**TASK TO COMPLETE:**
Each entry below is to be duplicated precisely.

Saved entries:
"""

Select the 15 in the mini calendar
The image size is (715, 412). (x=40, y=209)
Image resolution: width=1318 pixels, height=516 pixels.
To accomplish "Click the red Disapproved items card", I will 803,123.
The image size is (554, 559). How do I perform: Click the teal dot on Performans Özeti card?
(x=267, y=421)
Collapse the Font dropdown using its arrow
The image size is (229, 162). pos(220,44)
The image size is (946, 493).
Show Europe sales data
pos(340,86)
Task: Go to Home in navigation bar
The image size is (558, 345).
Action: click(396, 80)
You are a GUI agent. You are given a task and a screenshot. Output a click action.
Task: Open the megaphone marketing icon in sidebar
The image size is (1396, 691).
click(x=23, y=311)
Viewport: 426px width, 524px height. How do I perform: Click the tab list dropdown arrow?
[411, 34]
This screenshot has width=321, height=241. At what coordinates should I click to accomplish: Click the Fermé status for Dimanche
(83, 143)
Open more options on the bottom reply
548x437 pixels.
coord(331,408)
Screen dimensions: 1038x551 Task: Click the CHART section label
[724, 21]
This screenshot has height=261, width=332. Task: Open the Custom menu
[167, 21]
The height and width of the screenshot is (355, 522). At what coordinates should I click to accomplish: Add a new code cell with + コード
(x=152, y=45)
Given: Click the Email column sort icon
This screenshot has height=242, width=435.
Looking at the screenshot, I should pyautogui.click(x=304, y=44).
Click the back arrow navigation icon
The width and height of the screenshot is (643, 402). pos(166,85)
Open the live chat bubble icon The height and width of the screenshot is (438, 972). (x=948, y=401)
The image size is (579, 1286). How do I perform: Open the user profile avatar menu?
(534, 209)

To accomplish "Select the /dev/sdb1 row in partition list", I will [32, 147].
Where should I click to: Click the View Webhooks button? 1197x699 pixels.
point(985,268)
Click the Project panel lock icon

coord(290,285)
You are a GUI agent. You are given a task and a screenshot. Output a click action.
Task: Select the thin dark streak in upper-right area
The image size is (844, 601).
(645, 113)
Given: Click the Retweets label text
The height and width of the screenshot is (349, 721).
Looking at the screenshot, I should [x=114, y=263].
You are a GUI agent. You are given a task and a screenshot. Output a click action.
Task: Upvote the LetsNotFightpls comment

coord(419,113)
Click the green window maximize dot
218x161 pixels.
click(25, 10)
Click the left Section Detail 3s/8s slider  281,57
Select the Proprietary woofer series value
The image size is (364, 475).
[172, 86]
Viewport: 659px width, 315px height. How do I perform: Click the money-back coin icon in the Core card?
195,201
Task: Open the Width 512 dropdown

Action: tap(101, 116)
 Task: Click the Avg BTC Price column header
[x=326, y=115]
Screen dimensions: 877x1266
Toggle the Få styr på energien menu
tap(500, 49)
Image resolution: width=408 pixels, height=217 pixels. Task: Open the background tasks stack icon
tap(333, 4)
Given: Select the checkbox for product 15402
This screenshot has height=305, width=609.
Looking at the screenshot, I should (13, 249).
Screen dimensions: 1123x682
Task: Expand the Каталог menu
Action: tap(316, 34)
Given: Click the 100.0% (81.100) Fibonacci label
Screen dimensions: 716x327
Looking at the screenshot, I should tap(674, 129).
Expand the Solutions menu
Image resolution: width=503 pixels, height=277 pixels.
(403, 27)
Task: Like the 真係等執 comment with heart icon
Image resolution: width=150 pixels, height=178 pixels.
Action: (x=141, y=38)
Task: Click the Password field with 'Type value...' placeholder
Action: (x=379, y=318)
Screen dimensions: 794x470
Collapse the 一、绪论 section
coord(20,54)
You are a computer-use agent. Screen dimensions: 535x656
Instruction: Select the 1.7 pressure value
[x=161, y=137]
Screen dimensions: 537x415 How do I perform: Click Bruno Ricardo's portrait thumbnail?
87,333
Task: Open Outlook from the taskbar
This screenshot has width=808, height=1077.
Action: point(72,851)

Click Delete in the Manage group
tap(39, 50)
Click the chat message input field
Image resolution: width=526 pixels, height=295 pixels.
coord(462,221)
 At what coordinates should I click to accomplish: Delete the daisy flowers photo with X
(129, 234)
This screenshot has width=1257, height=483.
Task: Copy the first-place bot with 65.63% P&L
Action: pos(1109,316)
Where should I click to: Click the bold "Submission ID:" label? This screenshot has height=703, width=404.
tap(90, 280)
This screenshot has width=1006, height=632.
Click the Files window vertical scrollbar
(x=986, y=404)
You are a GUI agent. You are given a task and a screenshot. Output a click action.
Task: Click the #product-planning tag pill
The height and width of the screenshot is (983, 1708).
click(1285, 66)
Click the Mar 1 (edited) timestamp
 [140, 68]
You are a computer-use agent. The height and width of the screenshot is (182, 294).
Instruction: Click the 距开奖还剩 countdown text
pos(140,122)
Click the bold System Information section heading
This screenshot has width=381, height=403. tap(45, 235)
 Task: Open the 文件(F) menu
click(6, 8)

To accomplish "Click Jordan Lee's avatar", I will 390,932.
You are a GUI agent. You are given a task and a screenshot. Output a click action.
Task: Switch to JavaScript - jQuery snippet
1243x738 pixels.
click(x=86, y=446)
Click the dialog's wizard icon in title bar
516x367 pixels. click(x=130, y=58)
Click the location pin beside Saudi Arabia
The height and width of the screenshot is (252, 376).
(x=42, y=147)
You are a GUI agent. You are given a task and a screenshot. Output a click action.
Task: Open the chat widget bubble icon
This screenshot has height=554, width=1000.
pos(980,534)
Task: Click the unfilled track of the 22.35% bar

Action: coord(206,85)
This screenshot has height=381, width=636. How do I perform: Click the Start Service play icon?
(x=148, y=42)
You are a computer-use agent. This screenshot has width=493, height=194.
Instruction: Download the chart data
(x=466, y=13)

"""

**RESPONSE TO THE EXERCISE:**
Select the 15 in the mini calendar
The image size is (715, 412). (x=40, y=209)
Image resolution: width=1318 pixels, height=516 pixels.
To accomplish "Click the red Disapproved items card", I will 803,123.
The image size is (554, 559). How do I perform: Click the teal dot on Performans Özeti card?
(x=267, y=421)
Collapse the Font dropdown using its arrow
The image size is (229, 162). pos(220,44)
The image size is (946, 493).
Show Europe sales data
pos(340,86)
Task: Go to Home in navigation bar
The image size is (558, 345).
Action: click(396, 80)
You are a GUI agent. You are given a task and a screenshot. Output a click action.
Task: Open the megaphone marketing icon in sidebar
The image size is (1396, 691).
click(x=23, y=311)
Viewport: 426px width, 524px height. How do I perform: Click the tab list dropdown arrow?
[411, 34]
This screenshot has width=321, height=241. At what coordinates should I click to accomplish: Click the Fermé status for Dimanche
(83, 143)
Open more options on the bottom reply
548x437 pixels.
coord(331,408)
Screen dimensions: 1038x551 Task: Click the CHART section label
[724, 21]
This screenshot has height=261, width=332. Task: Open the Custom menu
[167, 21]
The height and width of the screenshot is (355, 522). At what coordinates should I click to accomplish: Add a new code cell with + コード
(x=152, y=45)
Given: Click the Email column sort icon
This screenshot has height=242, width=435.
Looking at the screenshot, I should pyautogui.click(x=304, y=44).
Click the back arrow navigation icon
The width and height of the screenshot is (643, 402). pos(166,85)
Open the live chat bubble icon The height and width of the screenshot is (438, 972). (x=948, y=401)
The image size is (579, 1286). How do I perform: Open the user profile avatar menu?
(534, 209)

To accomplish "Select the /dev/sdb1 row in partition list", I will [32, 147].
Where should I click to: Click the View Webhooks button? 1197x699 pixels.
point(985,268)
Click the Project panel lock icon

coord(290,285)
You are a GUI agent. You are given a task and a screenshot. Output a click action.
Task: Select the thin dark streak in upper-right area
The image size is (844, 601).
(645, 113)
Given: Click the Retweets label text
The height and width of the screenshot is (349, 721).
Looking at the screenshot, I should [x=114, y=263].
You are a GUI agent. You are given a task and a screenshot. Output a click action.
Task: Upvote the LetsNotFightpls comment

coord(419,113)
Click the green window maximize dot
218x161 pixels.
click(25, 10)
Click the left Section Detail 3s/8s slider  281,57
Select the Proprietary woofer series value
The image size is (364, 475).
[172, 86]
Viewport: 659px width, 315px height. How do I perform: Click the money-back coin icon in the Core card?
195,201
Task: Open the Width 512 dropdown

Action: tap(101, 116)
 Task: Click the Avg BTC Price column header
[x=326, y=115]
Screen dimensions: 877x1266
Toggle the Få styr på energien menu
tap(500, 49)
Image resolution: width=408 pixels, height=217 pixels. Task: Open the background tasks stack icon
tap(333, 4)
Given: Select the checkbox for product 15402
This screenshot has height=305, width=609.
Looking at the screenshot, I should (13, 249).
Screen dimensions: 1123x682
Task: Expand the Каталог menu
Action: tap(316, 34)
Given: Click the 100.0% (81.100) Fibonacci label
Screen dimensions: 716x327
Looking at the screenshot, I should tap(674, 129).
Expand the Solutions menu
Image resolution: width=503 pixels, height=277 pixels.
(403, 27)
Task: Like the 真係等執 comment with heart icon
Image resolution: width=150 pixels, height=178 pixels.
Action: (x=141, y=38)
Task: Click the Password field with 'Type value...' placeholder
Action: (x=379, y=318)
Screen dimensions: 794x470
Collapse the 一、绪论 section
coord(20,54)
You are a computer-use agent. Screen dimensions: 535x656
Instruction: Select the 1.7 pressure value
[x=161, y=137]
Screen dimensions: 537x415 How do I perform: Click Bruno Ricardo's portrait thumbnail?
87,333
Task: Open Outlook from the taskbar
This screenshot has width=808, height=1077.
Action: point(72,851)

Click Delete in the Manage group
tap(39, 50)
Click the chat message input field
Image resolution: width=526 pixels, height=295 pixels.
coord(462,221)
 At what coordinates should I click to accomplish: Delete the daisy flowers photo with X
(129, 234)
This screenshot has width=1257, height=483.
Task: Copy the first-place bot with 65.63% P&L
Action: pos(1109,316)
Where should I click to: Click the bold "Submission ID:" label? This screenshot has height=703, width=404.
tap(90, 280)
This screenshot has width=1006, height=632.
Click the Files window vertical scrollbar
(x=986, y=404)
You are a GUI agent. You are given a task and a screenshot. Output a click action.
Task: Click the #product-planning tag pill
The height and width of the screenshot is (983, 1708).
click(1285, 66)
Click the Mar 1 (edited) timestamp
 [140, 68]
You are a computer-use agent. The height and width of the screenshot is (182, 294).
Instruction: Click the 距开奖还剩 countdown text
pos(140,122)
Click the bold System Information section heading
This screenshot has width=381, height=403. tap(45, 235)
 Task: Open the 文件(F) menu
click(6, 8)

To accomplish "Click Jordan Lee's avatar", I will 390,932.
You are a GUI agent. You are given a task and a screenshot. Output a click action.
Task: Switch to JavaScript - jQuery snippet
1243x738 pixels.
click(x=86, y=446)
Click the dialog's wizard icon in title bar
516x367 pixels. click(x=130, y=58)
Click the location pin beside Saudi Arabia
The height and width of the screenshot is (252, 376).
(x=42, y=147)
You are a GUI agent. You are given a task and a screenshot. Output a click action.
Task: Open the chat widget bubble icon
This screenshot has height=554, width=1000.
pos(980,534)
Task: Click the unfilled track of the 22.35% bar

Action: coord(206,85)
This screenshot has height=381, width=636. How do I perform: Click the Start Service play icon?
(x=148, y=42)
You are a computer-use agent. This screenshot has width=493, height=194.
Instruction: Download the chart data
(x=466, y=13)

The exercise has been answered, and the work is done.